When I was SPL I didn't have to call the SM, I could just wait until he got home from work and talk to him during dinner.  More to the point, Scouts from our troop and other troops would come to the house and my father, as an MB counselor, would take them into the downstairs room, alone, and work with them on their MB's.  And I would call an MB counselor, alone, and when our appointment came around I would walk to his house, alone (assuming he lived in the same town), and then I would meet with him in his house, alone.  And everybody was following the rules as they existed at the time.  (I was a Boy Scout from the late 60s to mid 70s.)  To my knowledge, nothing untoward ever occurred in my troop or with any of the people involved in it.  Unfortunately, as we all know, bad things did happen in other places, which is why we are where we are today.  In my opinion, it is not so much the concern of parents that has put us where we are, but the desire of National to try to prevent as many bad acts as possible by placing as many obstacles in the path of a would-be wrongdoer as possible.  It is not possible to prevent every incident, but I believe the YP Guidelines do prevent incidents from happening.  I believe in the YP Guidelines, and I have been a facilitator for the YP training, back before almost everybody took it online.
------------------------------
» **STATED EXERCISE A**
According to the Scouting passage, during what years was the writer a Boy Scout?

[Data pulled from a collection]
------------------------------
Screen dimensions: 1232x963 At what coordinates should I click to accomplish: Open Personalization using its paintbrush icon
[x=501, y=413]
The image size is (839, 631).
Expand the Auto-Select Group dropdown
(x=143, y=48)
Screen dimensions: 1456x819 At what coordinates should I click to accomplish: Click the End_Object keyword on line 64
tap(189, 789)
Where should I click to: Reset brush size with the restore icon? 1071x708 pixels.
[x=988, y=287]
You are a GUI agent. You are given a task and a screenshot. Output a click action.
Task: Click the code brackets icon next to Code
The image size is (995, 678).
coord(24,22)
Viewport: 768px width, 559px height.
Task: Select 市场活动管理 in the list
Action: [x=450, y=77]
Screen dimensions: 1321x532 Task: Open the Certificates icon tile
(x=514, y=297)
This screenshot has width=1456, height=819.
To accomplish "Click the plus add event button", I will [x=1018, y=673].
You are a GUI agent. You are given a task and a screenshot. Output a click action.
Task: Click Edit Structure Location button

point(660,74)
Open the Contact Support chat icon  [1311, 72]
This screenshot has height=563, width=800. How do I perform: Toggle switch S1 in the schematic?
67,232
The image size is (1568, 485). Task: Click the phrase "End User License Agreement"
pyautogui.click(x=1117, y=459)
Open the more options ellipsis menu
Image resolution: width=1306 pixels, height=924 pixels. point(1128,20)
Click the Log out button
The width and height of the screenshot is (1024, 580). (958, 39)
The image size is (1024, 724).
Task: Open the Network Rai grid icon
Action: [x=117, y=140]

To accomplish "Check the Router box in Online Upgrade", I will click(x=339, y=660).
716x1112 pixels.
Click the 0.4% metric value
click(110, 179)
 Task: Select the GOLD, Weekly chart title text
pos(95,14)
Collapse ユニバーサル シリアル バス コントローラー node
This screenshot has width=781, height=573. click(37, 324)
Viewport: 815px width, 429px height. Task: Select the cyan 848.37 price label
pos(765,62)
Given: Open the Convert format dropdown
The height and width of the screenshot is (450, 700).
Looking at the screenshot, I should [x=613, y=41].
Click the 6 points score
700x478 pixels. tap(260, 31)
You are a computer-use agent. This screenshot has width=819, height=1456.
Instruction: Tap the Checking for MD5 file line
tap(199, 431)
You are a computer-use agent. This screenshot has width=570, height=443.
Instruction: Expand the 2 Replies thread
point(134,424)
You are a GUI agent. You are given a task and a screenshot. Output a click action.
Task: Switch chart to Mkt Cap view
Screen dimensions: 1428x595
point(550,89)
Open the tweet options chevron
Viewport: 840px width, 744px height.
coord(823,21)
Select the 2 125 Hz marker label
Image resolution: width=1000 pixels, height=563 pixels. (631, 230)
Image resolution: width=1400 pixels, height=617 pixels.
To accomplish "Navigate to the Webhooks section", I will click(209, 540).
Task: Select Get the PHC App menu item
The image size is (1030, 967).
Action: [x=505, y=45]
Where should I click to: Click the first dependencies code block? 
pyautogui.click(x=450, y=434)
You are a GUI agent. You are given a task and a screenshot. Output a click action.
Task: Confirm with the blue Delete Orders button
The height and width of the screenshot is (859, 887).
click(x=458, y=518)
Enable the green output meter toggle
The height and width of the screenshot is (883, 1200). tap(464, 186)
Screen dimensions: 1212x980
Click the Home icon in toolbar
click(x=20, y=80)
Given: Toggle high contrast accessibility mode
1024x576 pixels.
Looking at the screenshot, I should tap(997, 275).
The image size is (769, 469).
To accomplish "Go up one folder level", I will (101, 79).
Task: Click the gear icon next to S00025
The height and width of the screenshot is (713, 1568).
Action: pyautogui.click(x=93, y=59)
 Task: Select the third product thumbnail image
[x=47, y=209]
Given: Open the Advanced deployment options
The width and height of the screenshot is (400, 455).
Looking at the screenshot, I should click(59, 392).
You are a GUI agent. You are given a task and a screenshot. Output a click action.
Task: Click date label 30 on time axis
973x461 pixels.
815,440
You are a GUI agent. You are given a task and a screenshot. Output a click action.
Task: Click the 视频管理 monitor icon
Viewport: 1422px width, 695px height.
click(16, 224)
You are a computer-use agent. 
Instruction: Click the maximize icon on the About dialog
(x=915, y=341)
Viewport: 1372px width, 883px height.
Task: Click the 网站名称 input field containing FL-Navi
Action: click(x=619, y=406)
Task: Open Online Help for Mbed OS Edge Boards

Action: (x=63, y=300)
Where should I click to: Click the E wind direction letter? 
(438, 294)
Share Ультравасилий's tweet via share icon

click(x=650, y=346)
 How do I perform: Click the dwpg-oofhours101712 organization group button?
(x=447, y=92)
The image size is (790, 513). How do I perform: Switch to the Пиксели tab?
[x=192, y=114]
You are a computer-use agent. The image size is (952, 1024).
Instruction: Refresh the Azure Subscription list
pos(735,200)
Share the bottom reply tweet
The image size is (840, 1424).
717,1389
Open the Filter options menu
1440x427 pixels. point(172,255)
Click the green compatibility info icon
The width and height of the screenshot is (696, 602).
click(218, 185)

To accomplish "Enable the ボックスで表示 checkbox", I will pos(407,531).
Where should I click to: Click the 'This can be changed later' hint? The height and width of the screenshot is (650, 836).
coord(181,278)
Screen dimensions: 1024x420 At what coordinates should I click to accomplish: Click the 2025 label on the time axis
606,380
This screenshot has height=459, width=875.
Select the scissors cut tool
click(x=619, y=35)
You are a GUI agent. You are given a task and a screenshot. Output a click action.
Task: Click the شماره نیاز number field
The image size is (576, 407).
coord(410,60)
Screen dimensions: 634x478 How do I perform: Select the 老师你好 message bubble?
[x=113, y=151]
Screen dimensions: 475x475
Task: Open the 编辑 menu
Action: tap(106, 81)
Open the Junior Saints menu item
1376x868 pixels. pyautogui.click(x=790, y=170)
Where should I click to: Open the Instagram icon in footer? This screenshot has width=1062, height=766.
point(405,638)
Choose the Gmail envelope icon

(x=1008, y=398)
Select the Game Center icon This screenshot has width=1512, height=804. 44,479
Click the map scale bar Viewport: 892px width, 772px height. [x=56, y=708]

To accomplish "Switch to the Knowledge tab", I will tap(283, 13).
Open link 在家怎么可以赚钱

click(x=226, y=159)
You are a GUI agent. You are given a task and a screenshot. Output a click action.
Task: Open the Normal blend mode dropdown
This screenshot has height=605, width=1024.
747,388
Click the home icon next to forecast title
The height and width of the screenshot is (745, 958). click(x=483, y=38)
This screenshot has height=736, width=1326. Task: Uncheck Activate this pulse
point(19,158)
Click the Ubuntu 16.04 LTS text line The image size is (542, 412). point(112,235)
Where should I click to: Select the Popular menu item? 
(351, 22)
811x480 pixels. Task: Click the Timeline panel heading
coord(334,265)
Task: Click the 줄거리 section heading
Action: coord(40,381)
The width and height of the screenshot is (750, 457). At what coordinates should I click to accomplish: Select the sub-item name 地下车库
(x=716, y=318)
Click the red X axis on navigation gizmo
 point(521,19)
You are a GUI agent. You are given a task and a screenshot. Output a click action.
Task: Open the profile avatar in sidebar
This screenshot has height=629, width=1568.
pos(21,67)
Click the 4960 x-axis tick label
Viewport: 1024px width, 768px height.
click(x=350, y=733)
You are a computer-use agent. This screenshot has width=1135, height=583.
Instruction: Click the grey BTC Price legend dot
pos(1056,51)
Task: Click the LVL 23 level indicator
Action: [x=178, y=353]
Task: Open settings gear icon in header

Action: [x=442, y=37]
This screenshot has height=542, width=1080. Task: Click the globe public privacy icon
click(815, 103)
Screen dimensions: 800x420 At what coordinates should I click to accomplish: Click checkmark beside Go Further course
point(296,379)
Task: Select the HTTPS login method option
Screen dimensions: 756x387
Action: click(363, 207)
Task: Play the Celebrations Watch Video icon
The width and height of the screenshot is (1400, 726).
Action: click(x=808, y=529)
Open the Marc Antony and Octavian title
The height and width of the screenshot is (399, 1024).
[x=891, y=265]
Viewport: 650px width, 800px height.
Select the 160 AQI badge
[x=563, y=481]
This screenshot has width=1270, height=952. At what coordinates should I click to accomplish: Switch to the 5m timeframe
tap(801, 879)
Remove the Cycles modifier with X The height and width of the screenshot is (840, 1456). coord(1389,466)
------------------------------
» **STATED EXERCISE B**
Duplicate the lines of the records beginning with the line that contains "will tap(283, 13)." and continuing through the line that contains "point(19,158)".

» **EXPECTED OUTPUT A**
From the late 60s to the mid 70s.

» **EXPECTED OUTPUT B**
To accomplish "Switch to the Knowledge tab", I will tap(283, 13).
Open link 在家怎么可以赚钱

click(x=226, y=159)
You are a GUI agent. You are given a task and a screenshot. Output a click action.
Task: Open the Normal blend mode dropdown
This screenshot has height=605, width=1024.
747,388
Click the home icon next to forecast title
The height and width of the screenshot is (745, 958). click(x=483, y=38)
This screenshot has height=736, width=1326. Task: Uncheck Activate this pulse
point(19,158)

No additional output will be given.